Continued from product description on Native American's Page Three...

Historical Background: Web weaving, or using the hands to make "string figures" with a loop of cord, predates recorded history. Because of this, the origin of string figures is unknown. Evidence of string figures can be found in nearly all native cultures of the Americas (North, Central, and South), East Asia, Africa, Australia, the Arctic region, and the Pacific Islands. Prehistoric drawings suggest string figures have been made since Man learned to tie the ends of a string!

The purpose of making string figures varied from place to place. Sometimes string figures were made just for fun while also proving an artistic outlet. One can easily imagine the need to relax and entertain after a day of dangerous hunting and tedious gathering. In many native cultures, string figures were used by tribal storytellers to illustrate their tales. Other cultures created string figures to serve as good luck charms. These "string charms" were used to ward off bad spirits, ask the spirits for a bountiful harvest, or guarantee a successful hunting expedition.

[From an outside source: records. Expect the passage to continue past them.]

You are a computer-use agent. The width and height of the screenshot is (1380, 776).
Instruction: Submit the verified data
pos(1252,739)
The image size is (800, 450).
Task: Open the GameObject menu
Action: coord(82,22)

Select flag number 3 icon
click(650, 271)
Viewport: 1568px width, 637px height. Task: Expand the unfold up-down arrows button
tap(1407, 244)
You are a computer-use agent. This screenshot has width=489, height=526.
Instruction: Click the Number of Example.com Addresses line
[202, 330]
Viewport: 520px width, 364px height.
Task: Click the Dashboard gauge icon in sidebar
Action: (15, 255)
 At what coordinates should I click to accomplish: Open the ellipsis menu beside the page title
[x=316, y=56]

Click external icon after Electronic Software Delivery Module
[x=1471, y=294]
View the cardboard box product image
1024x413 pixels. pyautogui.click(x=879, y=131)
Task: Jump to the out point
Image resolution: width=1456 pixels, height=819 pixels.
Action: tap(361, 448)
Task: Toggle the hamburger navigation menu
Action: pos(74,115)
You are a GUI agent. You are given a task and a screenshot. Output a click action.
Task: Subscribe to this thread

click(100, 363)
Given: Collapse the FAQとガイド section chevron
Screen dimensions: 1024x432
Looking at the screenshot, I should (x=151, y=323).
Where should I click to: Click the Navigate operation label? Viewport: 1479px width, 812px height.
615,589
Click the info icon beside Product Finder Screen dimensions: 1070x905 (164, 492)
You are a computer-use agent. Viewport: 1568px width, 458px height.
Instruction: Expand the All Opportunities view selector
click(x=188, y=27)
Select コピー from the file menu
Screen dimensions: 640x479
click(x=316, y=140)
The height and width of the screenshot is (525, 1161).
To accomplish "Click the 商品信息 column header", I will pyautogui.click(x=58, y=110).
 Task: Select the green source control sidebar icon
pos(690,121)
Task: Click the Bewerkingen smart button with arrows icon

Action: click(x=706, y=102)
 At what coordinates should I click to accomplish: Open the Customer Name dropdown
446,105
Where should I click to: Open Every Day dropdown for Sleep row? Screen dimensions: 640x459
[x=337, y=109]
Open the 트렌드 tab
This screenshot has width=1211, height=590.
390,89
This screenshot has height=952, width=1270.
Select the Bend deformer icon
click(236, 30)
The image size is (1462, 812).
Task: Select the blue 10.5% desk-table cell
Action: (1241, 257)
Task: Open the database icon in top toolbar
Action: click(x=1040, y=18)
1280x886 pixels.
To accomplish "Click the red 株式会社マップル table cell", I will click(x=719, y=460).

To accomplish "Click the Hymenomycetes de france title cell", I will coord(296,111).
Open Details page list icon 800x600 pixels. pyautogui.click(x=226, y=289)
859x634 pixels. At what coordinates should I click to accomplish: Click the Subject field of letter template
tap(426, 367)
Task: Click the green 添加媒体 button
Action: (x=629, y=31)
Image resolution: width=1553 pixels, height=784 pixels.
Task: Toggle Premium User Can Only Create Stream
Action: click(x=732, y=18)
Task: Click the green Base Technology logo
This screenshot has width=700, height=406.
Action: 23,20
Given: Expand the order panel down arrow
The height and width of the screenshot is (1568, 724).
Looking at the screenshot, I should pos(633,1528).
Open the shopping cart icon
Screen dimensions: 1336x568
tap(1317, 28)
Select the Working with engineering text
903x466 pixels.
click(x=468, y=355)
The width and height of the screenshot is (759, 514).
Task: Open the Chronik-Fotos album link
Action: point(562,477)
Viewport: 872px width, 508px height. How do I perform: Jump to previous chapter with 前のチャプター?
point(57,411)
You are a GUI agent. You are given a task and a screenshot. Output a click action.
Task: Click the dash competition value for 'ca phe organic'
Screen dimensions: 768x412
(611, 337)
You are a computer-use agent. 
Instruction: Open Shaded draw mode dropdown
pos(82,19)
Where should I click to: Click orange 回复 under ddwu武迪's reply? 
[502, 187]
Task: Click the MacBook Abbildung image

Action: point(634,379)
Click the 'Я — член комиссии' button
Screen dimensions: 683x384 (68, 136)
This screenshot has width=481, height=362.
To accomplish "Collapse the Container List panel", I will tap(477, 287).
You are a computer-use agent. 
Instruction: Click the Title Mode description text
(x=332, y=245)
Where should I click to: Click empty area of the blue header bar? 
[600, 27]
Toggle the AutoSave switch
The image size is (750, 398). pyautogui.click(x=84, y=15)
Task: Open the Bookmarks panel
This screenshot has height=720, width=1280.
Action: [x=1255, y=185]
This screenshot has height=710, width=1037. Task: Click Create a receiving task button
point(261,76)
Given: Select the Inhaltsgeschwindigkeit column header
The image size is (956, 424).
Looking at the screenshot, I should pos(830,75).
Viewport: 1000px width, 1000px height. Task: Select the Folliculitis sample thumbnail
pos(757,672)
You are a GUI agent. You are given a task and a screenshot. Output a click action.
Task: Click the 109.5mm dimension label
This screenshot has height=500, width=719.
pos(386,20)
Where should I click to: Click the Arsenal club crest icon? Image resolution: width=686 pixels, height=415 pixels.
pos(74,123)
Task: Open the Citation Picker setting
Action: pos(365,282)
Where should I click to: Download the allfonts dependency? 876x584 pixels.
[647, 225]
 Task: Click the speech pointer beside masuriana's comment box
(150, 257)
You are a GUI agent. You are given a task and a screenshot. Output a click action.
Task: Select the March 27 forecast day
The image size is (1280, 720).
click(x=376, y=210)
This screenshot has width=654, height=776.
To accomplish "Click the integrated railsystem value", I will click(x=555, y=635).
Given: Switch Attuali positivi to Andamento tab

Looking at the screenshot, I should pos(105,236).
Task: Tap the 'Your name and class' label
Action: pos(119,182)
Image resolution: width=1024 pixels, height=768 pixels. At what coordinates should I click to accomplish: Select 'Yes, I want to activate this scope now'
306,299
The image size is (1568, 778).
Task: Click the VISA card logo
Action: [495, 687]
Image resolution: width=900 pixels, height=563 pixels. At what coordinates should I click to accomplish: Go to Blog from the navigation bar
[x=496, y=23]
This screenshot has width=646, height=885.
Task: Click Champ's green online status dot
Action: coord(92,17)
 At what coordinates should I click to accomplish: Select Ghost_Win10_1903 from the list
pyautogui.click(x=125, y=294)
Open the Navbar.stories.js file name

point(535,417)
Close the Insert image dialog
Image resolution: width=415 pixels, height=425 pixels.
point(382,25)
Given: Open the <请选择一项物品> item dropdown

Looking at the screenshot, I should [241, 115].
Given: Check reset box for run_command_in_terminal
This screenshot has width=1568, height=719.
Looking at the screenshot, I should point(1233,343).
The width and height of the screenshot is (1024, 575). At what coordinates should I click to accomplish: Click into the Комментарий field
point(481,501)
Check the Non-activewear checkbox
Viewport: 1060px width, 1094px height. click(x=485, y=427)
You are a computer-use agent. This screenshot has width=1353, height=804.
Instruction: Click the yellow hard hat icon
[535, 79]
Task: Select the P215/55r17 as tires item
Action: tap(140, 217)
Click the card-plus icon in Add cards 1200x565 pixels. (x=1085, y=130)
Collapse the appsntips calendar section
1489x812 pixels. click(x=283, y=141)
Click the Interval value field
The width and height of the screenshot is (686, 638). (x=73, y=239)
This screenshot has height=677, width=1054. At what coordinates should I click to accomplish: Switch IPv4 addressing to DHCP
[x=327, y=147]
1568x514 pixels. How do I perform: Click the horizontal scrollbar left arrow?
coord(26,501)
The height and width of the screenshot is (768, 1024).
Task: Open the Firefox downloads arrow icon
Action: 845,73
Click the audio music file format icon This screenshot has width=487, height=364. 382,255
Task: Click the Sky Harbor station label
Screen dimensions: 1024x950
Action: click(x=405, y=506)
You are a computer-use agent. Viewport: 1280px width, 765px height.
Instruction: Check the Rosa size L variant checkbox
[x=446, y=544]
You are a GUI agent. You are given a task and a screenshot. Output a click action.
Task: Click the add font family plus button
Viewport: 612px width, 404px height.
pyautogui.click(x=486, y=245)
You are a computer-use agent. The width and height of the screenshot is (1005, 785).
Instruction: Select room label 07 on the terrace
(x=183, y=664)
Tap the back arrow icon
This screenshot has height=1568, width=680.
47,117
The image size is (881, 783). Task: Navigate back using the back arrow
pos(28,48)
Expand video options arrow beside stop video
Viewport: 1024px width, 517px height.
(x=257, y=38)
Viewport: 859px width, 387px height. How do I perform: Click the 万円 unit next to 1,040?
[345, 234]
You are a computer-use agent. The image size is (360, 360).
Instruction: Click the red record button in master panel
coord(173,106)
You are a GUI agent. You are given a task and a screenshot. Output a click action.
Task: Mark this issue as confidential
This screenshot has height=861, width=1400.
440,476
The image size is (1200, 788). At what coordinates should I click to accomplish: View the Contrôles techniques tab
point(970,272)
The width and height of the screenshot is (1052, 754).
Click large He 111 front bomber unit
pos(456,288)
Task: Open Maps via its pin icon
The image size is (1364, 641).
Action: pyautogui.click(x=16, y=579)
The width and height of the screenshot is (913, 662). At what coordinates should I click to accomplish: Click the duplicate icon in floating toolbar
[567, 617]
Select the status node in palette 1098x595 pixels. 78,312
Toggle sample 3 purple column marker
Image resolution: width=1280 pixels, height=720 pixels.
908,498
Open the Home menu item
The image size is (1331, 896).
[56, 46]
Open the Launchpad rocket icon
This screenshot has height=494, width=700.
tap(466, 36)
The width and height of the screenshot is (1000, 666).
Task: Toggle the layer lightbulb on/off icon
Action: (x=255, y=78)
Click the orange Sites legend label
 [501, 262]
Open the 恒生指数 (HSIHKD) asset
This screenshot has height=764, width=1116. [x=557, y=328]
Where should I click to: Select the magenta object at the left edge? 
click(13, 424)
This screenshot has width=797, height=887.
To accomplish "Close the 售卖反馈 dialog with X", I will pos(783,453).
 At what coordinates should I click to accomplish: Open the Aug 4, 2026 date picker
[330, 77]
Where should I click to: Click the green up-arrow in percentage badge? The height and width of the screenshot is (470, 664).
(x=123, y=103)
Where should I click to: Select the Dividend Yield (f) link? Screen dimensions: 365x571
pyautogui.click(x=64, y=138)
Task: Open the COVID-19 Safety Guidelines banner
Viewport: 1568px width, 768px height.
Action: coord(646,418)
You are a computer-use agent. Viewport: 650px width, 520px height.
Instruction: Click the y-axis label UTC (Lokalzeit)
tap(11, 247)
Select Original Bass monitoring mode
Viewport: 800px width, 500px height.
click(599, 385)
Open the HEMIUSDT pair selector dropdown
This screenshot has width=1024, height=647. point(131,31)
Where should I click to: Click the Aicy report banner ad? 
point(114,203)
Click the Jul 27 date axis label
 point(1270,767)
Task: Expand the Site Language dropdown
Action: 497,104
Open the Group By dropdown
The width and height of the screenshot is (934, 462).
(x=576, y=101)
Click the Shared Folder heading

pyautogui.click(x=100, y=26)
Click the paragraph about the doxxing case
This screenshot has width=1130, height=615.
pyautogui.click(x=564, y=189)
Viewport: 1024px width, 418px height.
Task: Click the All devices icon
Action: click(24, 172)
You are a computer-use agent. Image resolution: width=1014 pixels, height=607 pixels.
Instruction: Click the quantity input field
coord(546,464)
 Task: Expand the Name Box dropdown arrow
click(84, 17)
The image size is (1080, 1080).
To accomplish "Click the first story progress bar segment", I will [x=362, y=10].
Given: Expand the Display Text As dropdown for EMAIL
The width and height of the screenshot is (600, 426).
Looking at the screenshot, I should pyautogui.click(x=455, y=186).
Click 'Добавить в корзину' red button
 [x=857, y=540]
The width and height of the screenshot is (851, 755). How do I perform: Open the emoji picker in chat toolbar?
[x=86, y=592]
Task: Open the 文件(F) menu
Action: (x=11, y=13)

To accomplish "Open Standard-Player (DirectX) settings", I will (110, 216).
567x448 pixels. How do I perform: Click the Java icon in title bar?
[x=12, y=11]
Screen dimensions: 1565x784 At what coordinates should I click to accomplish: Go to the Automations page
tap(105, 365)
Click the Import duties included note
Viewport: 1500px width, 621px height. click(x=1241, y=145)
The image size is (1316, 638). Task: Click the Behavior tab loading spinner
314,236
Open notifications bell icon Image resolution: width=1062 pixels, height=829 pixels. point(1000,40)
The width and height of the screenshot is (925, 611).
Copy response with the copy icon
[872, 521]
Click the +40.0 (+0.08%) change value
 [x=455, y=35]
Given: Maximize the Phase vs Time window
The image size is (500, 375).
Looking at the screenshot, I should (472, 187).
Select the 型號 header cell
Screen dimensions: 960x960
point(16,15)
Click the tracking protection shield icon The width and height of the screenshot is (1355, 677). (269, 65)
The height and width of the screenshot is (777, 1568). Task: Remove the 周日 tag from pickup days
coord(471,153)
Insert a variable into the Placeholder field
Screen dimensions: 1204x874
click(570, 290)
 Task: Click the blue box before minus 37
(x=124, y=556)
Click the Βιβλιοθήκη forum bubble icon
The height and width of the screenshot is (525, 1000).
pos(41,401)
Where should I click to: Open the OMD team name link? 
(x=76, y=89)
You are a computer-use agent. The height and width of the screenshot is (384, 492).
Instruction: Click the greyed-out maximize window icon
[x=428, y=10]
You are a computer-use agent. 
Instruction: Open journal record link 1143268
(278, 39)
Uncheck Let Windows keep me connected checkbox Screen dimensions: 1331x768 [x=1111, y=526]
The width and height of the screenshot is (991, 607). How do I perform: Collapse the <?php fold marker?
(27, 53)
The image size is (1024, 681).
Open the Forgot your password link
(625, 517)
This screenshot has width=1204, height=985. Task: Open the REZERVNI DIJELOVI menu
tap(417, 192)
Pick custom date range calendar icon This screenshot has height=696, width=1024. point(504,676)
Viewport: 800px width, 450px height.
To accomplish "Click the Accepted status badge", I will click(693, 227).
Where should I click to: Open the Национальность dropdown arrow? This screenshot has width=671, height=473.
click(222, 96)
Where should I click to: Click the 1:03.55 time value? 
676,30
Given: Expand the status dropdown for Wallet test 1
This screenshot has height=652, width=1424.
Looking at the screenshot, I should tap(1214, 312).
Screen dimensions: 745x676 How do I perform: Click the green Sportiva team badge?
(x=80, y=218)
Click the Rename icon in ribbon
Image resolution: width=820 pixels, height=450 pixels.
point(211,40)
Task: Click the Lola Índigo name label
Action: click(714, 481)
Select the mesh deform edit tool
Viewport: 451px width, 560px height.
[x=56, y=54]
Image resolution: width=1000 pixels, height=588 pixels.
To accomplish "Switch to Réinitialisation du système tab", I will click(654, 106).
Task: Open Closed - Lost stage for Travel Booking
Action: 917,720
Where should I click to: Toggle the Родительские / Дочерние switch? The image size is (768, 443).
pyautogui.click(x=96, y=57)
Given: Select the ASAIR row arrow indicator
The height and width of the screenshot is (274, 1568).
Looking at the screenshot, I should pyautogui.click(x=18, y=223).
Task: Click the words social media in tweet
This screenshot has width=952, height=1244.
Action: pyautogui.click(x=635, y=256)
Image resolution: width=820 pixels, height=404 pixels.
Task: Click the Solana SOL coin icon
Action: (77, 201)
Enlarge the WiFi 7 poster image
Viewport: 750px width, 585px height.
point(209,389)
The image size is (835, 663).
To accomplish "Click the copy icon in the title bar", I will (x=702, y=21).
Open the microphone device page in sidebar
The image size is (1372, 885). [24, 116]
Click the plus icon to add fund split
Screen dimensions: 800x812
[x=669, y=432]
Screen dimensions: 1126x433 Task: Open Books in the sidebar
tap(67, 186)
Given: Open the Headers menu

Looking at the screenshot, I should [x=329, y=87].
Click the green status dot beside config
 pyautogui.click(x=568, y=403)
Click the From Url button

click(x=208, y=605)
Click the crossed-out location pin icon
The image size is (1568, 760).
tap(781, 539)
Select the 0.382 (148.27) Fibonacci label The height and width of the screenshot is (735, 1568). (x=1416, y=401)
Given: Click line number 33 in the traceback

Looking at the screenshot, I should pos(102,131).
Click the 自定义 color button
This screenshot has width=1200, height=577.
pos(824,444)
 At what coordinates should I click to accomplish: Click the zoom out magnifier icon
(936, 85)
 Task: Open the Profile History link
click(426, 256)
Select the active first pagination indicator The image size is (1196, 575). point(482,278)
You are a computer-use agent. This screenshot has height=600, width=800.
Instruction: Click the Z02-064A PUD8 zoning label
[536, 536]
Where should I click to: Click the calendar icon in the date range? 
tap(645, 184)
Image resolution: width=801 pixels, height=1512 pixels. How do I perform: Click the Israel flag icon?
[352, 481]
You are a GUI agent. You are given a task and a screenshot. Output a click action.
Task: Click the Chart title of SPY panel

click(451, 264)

String figures were also used to teach tribal traditions and practices. Storytellers around the world used string figures to teach lessons through their stories of spirits, people, animals, and places. String figures, stories and chants were used together to teach, worship, and entertain. In teaching, string figures may very well have been the world's first visual aid -- thousands of years before clay tablets and chalkboards!

The number of possible string figures is theoretically limitless. Loops can be small or large. The larger the string loop, the more types of string figures can be made. Larger loops also allowed two or more sets of hands to create complex figures and share the fun! (Who knows? String figures may have been our earliest form of group participation games!) Since the time when anthropologist Franz Boas first described how to make an Eskimo string figure in 1888, instructions have been written for over 2,000 traditional patterns! Of course, this does not include all the patterns that have been forgotten over the millennia.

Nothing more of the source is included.